PROBLEMS TO SOLVE:
1. In the tax decision on domicile, which section of the Tax Law places the burden of proof on petitioners?
2. Using the tax decision on domicile, explain why the exception about the sale of the Woodmere home will receive in-depth treatment later.
3. Continue the tax decision on domicile from its final sentence.
─── EXTRACT PROVIDED
In regard to petitioner Jack Silverman's activities as a business partner in Landoil '79 Associates, the Exeter Company and Fairfax Company during the years at issue, the Administrative Law Judge found as a fact that Jack Silverman was a partner and correctly concluded that petitioner maintained business ties in the State of New York. The Administrative Law Judge did not describe the level of Jack Silverman's activity but simply [*17] concluded that petitioners' Federal tax returns clearly showed a continued business relationship with businesses in the State of New York throughout the period at issue.
We find each of petitioners' above enumerated exceptions to be without merit, in that the facts as stated by the Administrative Law Judge correspond with the documentary and testimonial evidence of record. The exception dealing with the sale of the Woodmere home will be subsequently explored in depth, as this finding of fact relates directly to whether petitioners intended to establish themselves as domiciliaries of Florida.
With regard to the issue of domicile, the Division's regulations (20 NYCRR 102.2[d]) provide, in pertinent part, as follows:
"Domicile. (1) Domicile, in general, is the place which an individual intends to be his permanent home -- the place to which he intends to return whenever he may be absent.
"(2) A domicile once established continues until the person in question moves to a new location with the bona fide intention of making his fixed and permanent home there. No change of domicile results from a removal to a new location if the intention is to remain there only for a limited time; [*18] this rule applies even though the individual may have sold or disposed of his former home. The burden is upon any person asserting a change of domicile to show that the necessary intention existed. In determining an individual's intention in this regard, his declarations will be given due weight, but they will not be conclusive if they are contradicted by his conduct. The fact that a person registers and votes in one place is important but not necessarily conclusive, especially if the facts indicate that he did this merely to escape taxation in some other place.
"(4) A person can have only one domicile. If he has two or more homes, his domicile is the one which he regards and uses as his permanent home. In determining his intentions in this matter, the length of time customarily spent at each location is important but not necessarily conclusive. As pointed out in subdivision (a) of this section, a person who maintains a permanent place of abode in New York State and spends more that 183 days of the taxable year in New York State is taxable as a resident even though he may be domiciled elsewhere."
To effect a change of domicile, there must be an actual change in residence, as [*19] well as an intention to abandon the former domicile and to acquire another (Aetna National Bank v. Kramer, 142 AD2d 444, 445). The absolute and fixed intention to abandon one domicile and acquire another must, however, be established by clear and convincing evidence (see, Matter of Bodfish v. Gallman, 50 AD2d 457). According to Tax Law section 689(e), the burden of proof is upon petitioners to show that the necessary intention to effect a change in domicile existed. In the present case, petitioners did not establish by clear and convincing evidence that they intended to change their domicile from New York to Florida.
──────
─── DATA
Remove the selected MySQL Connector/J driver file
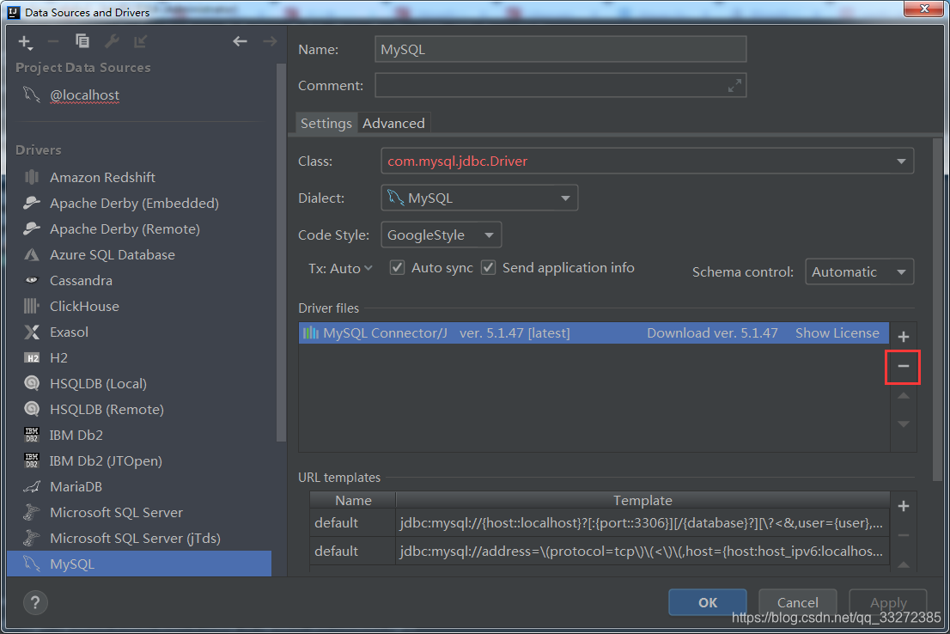This screenshot has width=950, height=634. [903, 367]
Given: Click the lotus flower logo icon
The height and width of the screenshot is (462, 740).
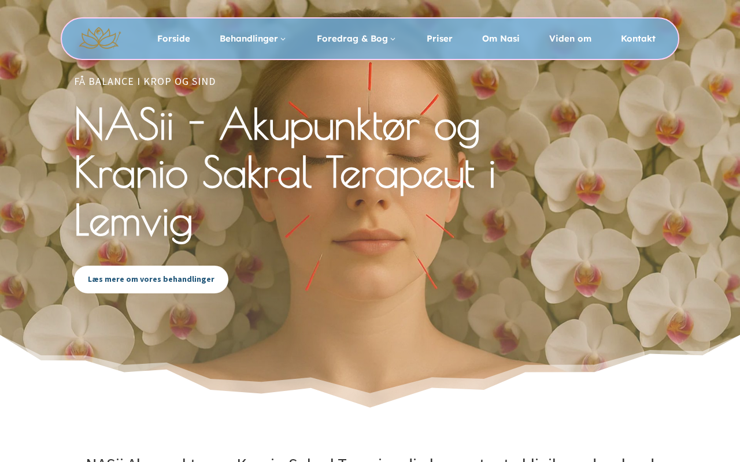Looking at the screenshot, I should click(x=99, y=39).
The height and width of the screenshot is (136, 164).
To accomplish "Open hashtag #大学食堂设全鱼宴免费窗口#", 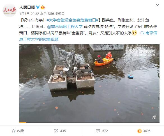I will [x=73, y=20].
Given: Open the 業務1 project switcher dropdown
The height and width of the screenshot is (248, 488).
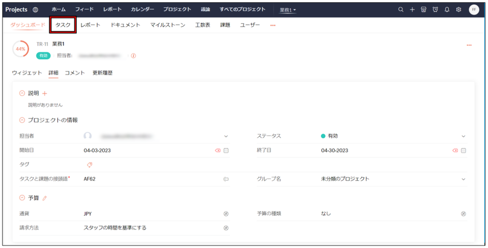Looking at the screenshot, I should tap(288, 10).
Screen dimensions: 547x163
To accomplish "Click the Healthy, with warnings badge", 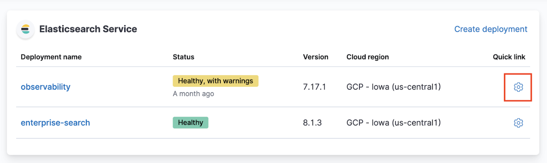I will tap(215, 81).
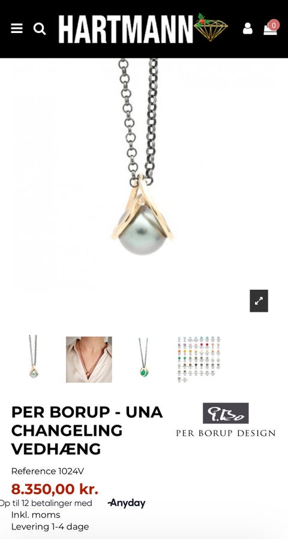Image resolution: width=288 pixels, height=539 pixels.
Task: Click the Anyday payment logo
Action: pyautogui.click(x=127, y=504)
──────
SET OF ANSWERS:
1. Tax Law section 689(e).

2. That finding of fact bears directly on whether petitioners intended to make themselves domiciliaries of Florida.

3.
The record reveals that in 1961, petitioners purchased a home in Woodmere, New York. Some thirteen years later, in 1974, petitioners began leasing an apartment in Palm Beach, Florida. The record also indicates that petitioners placed their New York home on the market in May, 1975, and in 1983, it was finally sold. The Administrative Law Judge properly determined that the record is not clear with respect to the period of time for which the New York house was offered for sale, for there exists conflicting testimony as to specifically when the house was actually [*20] on the market and when the house was specifically being shown. While it is clear that efforts were made to sell the Woodmere home, it is not clear what degree of effort was made.
The degree of effort made to sell the home is an important factor in determining whether petitioners remained domiciled in, and were resident individuals of the State of New York, because it concerns the issue of intention. Intention as it applies to domicile has long since been recognized by the Court of Appeals as an integral component in making such a determination, when it stated in Matter of Newcomb (192 NY 238, 250):
"Residence means living in a particular locality, but domicile means living in that locality with intent to make it a fixed and permanent home. Residence simply requires bodily presence as an inhabitant in a given place, while domicile requires bodily presence in that place and also an intention to make it one's domicile.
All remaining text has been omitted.